Je n'ai hélas pas lu les "oeuvres complètes" (sic) de notre Premier Ministre, et je ne les connais pas. Puis-je cependant lui dire qu'il n'y a pas, contrairement à ce qu'il suggère, de "nouvel" antisémitisme? Seulement un antisémitisme tout court, qui s'exprime hélas parfois haut et fort, sans complexe, qui prend parfois les habits trompeurs de l'antisionisme, et qui trouve parfois un exutoire dans la défense des Palestiniens.
Antisémites, les manifestants d'hier ?
Il n'en reste pas moins que ceux qui manifestaient hier et qui manifesteront demain, dans leur immense majorité, ne sont pas antisémites. Ils pleurent les morts à Gaza. Ils se révoltent contre le silence des Occidentaux, l'asymétrie des situations et des forces, l'occupation, le blocus, et tant de vies sacrifiées dans une guerre qui est, quoi qu'on dise, une guerre d'occupation.
Imagine-t-on que j'ai la moindre "sympathie" pour le Hamas, qui a pris en otage les Palestiniens de Gaza qui n'ont nulle part où fuir, qui met Israël sous une pluie de roquettes lancées à l'aveugle, sur les populations civiles? Croit-on que je ne déplore pas la mort des jeunes soldats israéliens tombés dans une guerre vaine, qui, depuis 2008, se répète tous les trois ans? Que je n'ai pas de sympathie pour les endeuillés d'Israël? Et que je ne songe à tous ceux qui, en Israël, doivent faire face à des alertes toutes les dix minutes?
Simplement, ma famille n'est pas allée construire cet Israël-là, celui des ultras, qui rêvent du Grand Israël, celui qui coûte la vie à tant de Palestiniens et à tant d'Israéliens, les premiers payant -de très loin- le plus lourd tribut. Les massacres de Gazaouis, les corps déchiquetés, les enfants et les femmes assassinés, les décombres des maisons détruites, les populations déplacées, la misère et la détresse hantent mes nuits. Je suis désespérée.

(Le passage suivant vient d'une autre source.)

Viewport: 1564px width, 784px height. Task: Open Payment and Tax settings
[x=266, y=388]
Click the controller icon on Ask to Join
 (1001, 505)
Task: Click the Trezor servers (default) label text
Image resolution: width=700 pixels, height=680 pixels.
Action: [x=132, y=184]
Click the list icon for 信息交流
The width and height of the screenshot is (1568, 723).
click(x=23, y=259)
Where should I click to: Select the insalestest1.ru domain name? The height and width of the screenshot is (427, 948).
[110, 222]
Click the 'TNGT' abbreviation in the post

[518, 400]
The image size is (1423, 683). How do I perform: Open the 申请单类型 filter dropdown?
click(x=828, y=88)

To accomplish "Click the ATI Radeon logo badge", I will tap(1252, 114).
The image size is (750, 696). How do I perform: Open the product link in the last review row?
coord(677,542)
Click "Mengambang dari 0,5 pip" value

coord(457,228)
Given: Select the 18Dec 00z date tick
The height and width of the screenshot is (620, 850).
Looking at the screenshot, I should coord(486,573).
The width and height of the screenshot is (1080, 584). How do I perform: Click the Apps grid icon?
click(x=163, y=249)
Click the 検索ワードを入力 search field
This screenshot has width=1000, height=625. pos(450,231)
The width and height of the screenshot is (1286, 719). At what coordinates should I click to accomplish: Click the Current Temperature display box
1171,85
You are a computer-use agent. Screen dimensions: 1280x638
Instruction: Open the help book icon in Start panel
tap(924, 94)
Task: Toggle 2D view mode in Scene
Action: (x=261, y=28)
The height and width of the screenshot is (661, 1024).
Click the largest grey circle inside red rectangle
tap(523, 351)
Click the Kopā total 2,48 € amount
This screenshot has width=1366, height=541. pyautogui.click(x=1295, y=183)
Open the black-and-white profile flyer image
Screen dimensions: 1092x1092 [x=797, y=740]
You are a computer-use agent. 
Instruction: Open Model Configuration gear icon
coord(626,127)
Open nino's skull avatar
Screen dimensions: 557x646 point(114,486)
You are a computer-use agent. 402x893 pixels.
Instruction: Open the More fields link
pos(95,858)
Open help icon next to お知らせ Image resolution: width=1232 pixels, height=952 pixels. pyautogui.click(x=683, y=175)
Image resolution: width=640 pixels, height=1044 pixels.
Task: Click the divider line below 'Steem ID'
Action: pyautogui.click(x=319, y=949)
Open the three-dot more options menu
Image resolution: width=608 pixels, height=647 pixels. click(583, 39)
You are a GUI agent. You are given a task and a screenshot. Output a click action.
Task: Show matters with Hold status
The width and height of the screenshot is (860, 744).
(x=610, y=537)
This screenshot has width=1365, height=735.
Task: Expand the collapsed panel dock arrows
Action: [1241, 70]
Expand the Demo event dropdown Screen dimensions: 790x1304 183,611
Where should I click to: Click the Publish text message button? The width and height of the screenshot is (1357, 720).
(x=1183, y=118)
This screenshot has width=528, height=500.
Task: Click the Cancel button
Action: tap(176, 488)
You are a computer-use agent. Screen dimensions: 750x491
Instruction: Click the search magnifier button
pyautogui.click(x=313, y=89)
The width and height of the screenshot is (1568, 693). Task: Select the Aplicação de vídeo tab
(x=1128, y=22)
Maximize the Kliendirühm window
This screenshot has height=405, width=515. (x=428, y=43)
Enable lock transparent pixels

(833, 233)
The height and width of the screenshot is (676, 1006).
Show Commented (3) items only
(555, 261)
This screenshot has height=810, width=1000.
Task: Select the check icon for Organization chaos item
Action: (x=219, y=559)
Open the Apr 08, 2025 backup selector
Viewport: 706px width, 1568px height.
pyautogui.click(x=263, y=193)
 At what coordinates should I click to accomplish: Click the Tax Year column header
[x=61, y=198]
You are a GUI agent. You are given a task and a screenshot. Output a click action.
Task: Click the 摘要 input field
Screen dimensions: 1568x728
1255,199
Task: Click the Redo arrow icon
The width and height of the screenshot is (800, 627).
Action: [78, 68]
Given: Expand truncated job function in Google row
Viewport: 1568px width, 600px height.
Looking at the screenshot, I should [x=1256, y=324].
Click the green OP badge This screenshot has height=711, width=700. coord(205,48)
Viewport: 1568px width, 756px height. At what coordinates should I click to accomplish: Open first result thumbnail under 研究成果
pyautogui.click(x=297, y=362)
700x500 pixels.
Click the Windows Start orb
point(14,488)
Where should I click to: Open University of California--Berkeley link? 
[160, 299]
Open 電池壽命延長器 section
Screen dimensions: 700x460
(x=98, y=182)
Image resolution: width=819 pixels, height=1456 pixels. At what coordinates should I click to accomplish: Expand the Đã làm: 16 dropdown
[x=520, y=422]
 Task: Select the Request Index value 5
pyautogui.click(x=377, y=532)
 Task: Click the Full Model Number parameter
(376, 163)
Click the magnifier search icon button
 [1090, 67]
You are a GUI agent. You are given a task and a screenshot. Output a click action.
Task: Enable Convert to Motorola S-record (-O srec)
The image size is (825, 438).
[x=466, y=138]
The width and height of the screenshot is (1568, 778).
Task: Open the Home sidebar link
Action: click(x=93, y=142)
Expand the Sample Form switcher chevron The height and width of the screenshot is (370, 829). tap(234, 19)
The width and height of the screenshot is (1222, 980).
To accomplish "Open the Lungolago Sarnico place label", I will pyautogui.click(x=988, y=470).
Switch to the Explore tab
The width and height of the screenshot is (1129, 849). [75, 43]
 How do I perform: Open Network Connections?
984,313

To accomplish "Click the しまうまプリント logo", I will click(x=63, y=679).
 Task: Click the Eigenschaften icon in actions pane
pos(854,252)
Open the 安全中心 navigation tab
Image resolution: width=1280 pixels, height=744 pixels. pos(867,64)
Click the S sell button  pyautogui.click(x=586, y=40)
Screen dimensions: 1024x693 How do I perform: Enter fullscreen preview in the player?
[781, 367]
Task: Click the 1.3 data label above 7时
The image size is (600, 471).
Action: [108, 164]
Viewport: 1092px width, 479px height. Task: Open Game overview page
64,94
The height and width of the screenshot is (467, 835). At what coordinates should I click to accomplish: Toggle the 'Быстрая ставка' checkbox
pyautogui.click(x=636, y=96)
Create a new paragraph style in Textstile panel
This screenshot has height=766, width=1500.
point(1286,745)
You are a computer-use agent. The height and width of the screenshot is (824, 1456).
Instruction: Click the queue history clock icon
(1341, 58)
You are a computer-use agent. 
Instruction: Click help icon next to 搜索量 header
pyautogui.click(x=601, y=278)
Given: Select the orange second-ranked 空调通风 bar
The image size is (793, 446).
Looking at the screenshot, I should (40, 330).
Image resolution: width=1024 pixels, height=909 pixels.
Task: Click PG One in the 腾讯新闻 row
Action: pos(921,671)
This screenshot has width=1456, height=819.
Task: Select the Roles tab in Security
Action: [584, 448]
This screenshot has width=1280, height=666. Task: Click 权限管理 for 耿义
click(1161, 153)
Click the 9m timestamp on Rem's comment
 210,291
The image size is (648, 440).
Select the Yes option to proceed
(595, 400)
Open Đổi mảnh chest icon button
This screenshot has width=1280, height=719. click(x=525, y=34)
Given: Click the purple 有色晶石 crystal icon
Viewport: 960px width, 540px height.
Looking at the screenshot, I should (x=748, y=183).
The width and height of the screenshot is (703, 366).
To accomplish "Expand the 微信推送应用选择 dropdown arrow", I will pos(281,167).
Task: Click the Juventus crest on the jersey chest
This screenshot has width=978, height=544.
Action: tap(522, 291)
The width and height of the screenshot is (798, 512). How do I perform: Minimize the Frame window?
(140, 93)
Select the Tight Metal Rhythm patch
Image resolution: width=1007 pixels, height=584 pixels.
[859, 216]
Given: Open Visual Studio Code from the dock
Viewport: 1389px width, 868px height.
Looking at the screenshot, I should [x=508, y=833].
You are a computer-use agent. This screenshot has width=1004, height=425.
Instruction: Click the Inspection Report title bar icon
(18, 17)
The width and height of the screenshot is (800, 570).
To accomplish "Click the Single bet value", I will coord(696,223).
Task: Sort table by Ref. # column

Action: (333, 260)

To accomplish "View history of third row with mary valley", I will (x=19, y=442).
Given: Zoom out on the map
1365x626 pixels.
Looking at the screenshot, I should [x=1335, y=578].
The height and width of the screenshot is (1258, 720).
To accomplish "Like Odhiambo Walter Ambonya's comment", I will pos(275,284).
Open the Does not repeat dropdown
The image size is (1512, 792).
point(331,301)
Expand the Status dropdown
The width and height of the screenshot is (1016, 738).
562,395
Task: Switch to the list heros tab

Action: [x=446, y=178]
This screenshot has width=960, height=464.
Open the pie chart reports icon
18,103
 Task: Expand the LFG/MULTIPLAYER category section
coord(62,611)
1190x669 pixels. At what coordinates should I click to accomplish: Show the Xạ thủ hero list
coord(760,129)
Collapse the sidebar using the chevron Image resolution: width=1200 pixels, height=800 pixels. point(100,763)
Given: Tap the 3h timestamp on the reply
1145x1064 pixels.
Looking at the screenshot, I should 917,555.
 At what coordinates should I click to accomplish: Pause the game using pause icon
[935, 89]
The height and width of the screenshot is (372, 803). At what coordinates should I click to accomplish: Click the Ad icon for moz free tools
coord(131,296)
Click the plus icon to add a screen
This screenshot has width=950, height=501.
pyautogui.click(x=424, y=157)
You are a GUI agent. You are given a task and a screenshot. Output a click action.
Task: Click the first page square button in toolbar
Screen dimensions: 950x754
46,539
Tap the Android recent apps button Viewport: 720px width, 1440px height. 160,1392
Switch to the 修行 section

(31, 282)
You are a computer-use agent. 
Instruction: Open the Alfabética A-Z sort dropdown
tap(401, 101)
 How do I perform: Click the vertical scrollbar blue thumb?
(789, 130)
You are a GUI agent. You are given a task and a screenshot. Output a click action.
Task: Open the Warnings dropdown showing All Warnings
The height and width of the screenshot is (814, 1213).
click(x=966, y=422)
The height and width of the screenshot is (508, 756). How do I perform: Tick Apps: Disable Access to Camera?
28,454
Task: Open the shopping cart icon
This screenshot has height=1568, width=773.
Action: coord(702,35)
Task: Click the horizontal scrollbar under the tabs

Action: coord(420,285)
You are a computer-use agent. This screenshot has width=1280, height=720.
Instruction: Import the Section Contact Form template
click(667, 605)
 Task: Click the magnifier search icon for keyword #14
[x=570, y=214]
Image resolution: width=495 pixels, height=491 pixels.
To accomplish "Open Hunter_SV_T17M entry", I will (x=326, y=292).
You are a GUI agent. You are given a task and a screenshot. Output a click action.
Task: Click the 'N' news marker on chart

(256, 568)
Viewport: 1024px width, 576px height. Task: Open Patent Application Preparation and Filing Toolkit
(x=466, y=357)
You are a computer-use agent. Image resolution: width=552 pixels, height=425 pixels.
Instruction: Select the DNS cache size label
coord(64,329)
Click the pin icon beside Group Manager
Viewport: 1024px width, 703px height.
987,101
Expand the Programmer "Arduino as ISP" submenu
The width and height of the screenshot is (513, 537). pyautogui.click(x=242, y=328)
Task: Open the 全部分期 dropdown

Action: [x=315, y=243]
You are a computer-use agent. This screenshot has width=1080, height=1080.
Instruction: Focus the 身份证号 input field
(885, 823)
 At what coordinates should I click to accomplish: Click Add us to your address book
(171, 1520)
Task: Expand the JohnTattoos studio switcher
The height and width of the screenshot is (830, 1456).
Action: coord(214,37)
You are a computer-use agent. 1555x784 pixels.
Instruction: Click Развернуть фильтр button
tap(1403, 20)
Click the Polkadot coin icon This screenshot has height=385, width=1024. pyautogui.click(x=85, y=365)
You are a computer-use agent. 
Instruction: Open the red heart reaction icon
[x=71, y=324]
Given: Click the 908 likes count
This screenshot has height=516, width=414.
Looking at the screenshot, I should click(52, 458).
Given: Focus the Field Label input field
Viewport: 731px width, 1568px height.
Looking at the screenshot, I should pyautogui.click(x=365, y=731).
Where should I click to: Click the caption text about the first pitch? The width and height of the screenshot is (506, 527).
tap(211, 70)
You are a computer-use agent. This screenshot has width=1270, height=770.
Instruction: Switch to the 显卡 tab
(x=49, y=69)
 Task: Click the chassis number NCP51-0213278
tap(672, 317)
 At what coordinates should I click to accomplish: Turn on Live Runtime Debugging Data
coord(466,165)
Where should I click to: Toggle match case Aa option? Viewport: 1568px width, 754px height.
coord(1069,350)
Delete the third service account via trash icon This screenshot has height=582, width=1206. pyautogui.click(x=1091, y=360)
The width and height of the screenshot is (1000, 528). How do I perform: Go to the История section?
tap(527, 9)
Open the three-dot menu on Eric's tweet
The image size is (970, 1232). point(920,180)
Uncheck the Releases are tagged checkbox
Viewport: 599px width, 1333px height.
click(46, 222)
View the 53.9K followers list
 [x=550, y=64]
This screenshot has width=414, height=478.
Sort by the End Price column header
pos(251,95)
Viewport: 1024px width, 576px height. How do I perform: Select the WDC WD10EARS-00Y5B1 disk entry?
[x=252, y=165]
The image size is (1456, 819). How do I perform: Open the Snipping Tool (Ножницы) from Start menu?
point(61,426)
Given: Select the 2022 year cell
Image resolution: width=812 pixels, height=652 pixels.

En dépassant les frontières de 1967, on a commis le pire
Je suis naturellement l'adversaire du Hamas et de ce qu'il incarne. Mais j'affirme qu'un jour, si une paix doit se conclure, le Hamas devra être à la table des négociations. Je ne vois pas d'autre moyen pour que cette guerre, faite de part et d'autre pour des intérêts politiques, finisse par s'arrêter.
Je ne puis évidemment accorder le moindre soutien à un gouvernement d'Israël dominé par le Likoud, qui continue à coloniser, et qui bafoue, aux yeux du monde, l'éthique ancestrale des juifs d'Israël et de diaspora. Mes amis, mes proches défilent aussi en Israël contre cette politique suicidaire, contre les massacres à Gaza, contre cette violence à répétition, au nom de l'occupation de quelques kilomètres carrés de plus. En dépassant les frontières de 1967, on a commis le pire.
M. Valls, l'ancien ami des Palestiniens
Je rappelle à M. Valls qu'il tenait dans le passé, chaque année une, manifestation qui s'intitulait les "Six Heures pour la Palestine", qu'il avait accueilli chaleureusement, en 2002, Leïla Shahid, alors déléguée de la Palestine en France, pour le jumelage d'Evry-Ville nouvelle avec le camp de Khan Younès, et qu'en 2002, encore, à la tribune de la Mutualité, il dénonçait "la colonisation qui viole le droit international." Cela aurait-il été expurgé de ses "oeuvres complètes"? Il est vrai, aujourd'hui, que défendre les Palestiniens ne sied guère à un présidentiable. Je n'en dirai pas plus, par respect pour la fonction de Premier ministre.
Monsieur Valls, votre rôle, votre devoir, c'est de dépasser le communautarisme et les petits calculs politiques (et peut-être, grands, bientôt...). C'est de veiller à apporter le calme dans ce pays en tenant des discours dignes d'un Premier Ministre.
Barbès, Sarcelles : des émeutes de banlieue
Et c'est aussi de savoir entendre, derrière l'antisémitisme que vous dénoncez à raison, l'écho des rancoeurs bien réelles de quartiers populaires pour lesquels vous n'avez rien fait, enterrant qui plus est notre "politique de la ville". Ces gens attendaient beaucoup de ce gouvernement, ils avaient voté PS. Les explosions de Barbès et de Sarcelles sont aussi des "émeutes de banlieue".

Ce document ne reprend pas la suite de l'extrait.